▶ _Your instructions_: Which lines below contain "camera"? Pull them out.

Saved data entries

****************************************

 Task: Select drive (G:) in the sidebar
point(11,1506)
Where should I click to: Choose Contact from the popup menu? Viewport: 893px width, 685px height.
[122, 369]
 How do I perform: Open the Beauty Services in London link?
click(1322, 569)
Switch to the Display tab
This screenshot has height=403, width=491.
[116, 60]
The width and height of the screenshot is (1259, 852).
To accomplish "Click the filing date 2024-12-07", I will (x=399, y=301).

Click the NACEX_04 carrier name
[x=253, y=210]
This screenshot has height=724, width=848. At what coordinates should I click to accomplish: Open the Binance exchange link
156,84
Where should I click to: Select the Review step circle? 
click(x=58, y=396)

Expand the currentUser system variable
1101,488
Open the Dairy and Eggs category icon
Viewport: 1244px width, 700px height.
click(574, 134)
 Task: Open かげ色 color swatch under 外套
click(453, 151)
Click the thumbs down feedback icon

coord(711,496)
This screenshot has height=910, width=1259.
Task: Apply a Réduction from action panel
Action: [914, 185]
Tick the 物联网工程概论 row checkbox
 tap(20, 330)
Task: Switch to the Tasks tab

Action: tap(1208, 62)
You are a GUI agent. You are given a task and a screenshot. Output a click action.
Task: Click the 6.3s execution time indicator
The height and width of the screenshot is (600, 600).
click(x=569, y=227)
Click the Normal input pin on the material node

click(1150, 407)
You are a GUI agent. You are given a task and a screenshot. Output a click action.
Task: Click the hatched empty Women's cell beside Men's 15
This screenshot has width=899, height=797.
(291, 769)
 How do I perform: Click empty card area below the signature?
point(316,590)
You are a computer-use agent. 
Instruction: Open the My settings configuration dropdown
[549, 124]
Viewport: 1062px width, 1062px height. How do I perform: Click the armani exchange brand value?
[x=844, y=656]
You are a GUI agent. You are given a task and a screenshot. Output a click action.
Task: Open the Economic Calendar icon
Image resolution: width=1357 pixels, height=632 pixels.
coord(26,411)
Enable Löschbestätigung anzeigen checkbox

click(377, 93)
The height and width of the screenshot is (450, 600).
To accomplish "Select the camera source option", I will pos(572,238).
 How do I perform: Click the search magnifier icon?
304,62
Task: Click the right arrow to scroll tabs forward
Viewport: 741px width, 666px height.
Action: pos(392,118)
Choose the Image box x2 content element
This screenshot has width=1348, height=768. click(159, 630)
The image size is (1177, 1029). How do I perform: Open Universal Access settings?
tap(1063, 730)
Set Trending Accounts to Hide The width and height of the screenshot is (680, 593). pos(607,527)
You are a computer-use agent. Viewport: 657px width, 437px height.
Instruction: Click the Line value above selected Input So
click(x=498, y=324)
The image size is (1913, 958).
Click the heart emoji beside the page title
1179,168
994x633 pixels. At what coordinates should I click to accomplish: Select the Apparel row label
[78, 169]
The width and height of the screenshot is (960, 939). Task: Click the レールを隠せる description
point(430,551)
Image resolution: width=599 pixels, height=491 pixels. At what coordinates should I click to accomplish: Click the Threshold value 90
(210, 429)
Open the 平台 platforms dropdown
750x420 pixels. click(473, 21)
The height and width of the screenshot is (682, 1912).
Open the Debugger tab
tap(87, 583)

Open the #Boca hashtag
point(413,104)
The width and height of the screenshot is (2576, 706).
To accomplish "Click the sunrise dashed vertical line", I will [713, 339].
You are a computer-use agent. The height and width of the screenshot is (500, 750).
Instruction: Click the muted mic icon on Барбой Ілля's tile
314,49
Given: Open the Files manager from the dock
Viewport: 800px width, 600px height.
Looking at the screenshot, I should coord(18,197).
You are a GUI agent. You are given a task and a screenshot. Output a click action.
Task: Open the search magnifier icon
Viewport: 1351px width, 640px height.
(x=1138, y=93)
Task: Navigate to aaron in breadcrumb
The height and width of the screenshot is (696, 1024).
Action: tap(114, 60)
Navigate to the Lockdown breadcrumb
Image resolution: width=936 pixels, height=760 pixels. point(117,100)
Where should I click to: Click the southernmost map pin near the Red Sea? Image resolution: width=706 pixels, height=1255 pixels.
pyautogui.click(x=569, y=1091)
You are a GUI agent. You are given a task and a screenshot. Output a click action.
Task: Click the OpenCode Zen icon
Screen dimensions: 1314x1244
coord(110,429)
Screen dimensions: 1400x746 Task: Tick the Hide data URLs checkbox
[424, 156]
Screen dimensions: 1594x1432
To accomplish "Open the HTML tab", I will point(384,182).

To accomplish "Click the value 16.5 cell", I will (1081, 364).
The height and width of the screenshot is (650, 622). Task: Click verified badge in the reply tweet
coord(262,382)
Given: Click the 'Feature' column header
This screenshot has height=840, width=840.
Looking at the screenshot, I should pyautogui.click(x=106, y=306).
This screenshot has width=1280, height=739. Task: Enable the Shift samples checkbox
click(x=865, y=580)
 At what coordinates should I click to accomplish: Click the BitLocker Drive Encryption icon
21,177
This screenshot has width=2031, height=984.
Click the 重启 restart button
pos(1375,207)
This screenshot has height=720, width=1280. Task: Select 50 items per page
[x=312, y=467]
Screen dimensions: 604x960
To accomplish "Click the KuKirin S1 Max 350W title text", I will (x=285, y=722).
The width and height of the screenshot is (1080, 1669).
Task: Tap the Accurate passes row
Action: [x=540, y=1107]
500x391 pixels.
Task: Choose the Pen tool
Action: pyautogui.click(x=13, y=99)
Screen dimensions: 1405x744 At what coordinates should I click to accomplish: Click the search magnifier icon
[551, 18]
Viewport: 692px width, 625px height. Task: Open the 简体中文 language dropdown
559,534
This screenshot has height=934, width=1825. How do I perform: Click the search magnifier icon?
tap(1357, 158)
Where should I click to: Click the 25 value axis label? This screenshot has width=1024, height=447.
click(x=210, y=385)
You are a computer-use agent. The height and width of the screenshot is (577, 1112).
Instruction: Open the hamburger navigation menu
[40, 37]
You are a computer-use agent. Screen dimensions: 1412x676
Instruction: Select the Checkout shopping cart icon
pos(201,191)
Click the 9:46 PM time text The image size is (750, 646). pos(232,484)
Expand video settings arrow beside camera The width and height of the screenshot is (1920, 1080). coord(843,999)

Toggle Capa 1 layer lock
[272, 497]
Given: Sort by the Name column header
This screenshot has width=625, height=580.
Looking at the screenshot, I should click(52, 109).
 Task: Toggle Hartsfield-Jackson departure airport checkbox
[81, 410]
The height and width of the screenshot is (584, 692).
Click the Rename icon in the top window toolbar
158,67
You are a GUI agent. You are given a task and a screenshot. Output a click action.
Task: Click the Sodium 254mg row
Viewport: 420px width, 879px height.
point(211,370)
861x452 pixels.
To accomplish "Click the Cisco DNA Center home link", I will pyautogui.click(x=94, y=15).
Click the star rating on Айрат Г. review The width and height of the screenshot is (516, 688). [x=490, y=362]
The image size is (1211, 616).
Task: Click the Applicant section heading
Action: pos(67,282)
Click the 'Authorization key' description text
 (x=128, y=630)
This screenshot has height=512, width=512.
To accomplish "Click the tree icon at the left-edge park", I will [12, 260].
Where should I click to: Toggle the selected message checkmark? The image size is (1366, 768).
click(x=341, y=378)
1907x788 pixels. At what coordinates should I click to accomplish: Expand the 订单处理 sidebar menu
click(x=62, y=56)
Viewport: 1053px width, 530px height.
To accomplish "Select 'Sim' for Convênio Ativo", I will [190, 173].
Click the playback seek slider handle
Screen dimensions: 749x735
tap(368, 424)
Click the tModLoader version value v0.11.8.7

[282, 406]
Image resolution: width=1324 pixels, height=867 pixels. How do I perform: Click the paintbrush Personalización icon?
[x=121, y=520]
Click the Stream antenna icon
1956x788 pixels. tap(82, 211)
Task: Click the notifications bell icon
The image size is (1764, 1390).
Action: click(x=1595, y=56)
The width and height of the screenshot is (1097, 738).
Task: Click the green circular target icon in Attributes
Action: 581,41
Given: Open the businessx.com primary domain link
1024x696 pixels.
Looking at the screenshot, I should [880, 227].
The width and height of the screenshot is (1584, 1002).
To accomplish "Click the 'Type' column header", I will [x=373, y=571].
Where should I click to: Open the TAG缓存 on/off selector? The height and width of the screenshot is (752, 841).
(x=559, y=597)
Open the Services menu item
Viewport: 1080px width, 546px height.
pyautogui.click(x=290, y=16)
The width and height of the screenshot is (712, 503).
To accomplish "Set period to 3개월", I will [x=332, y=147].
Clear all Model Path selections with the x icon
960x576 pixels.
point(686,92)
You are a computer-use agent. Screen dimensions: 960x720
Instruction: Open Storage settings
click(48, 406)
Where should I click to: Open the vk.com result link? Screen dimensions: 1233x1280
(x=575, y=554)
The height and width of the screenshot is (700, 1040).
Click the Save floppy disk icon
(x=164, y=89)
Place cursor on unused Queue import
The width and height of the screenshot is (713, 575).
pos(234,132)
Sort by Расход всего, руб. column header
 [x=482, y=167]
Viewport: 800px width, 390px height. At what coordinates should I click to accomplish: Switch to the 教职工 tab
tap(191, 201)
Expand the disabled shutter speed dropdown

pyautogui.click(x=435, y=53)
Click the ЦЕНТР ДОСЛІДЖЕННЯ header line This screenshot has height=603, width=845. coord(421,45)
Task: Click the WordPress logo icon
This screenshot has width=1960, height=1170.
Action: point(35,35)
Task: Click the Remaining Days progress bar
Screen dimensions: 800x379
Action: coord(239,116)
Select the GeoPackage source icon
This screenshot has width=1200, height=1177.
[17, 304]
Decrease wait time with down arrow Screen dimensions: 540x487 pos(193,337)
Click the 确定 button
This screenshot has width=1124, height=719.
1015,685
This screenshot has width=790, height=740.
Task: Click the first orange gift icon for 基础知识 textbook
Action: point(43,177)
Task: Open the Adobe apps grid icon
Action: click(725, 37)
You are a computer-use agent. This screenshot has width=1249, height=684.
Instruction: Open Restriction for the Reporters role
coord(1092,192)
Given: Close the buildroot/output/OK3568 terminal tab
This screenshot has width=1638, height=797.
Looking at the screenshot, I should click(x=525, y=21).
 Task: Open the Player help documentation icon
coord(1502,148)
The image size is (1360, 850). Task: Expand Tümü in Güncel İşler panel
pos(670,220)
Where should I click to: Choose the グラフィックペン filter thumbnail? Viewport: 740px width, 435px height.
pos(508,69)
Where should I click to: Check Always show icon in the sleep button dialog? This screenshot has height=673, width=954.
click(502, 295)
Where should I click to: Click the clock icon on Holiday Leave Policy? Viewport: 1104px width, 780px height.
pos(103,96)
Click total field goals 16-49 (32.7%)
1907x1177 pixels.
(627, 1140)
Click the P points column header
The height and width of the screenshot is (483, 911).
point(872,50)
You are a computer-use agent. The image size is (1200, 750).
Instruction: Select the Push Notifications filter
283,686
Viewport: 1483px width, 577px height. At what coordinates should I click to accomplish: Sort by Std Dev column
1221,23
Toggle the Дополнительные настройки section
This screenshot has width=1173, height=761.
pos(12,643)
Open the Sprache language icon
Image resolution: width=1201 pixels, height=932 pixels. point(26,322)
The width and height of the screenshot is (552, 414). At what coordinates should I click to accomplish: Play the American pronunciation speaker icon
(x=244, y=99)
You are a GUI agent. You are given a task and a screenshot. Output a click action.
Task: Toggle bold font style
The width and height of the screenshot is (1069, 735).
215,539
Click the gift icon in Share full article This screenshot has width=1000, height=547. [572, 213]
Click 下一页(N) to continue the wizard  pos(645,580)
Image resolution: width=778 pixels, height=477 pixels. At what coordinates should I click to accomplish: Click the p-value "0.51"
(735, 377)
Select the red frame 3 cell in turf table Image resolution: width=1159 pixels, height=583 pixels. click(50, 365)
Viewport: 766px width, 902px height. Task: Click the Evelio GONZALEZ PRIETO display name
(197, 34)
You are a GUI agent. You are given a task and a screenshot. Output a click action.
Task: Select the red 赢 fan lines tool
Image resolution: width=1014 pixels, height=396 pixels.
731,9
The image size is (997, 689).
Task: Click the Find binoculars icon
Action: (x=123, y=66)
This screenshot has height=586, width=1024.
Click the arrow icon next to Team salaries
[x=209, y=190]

****************************************

▶ _Completed exercise_:
To accomplish "Select the camera source option", I will pos(572,238).
Expand video settings arrow beside camera The width and height of the screenshot is (1920, 1080). coord(843,999)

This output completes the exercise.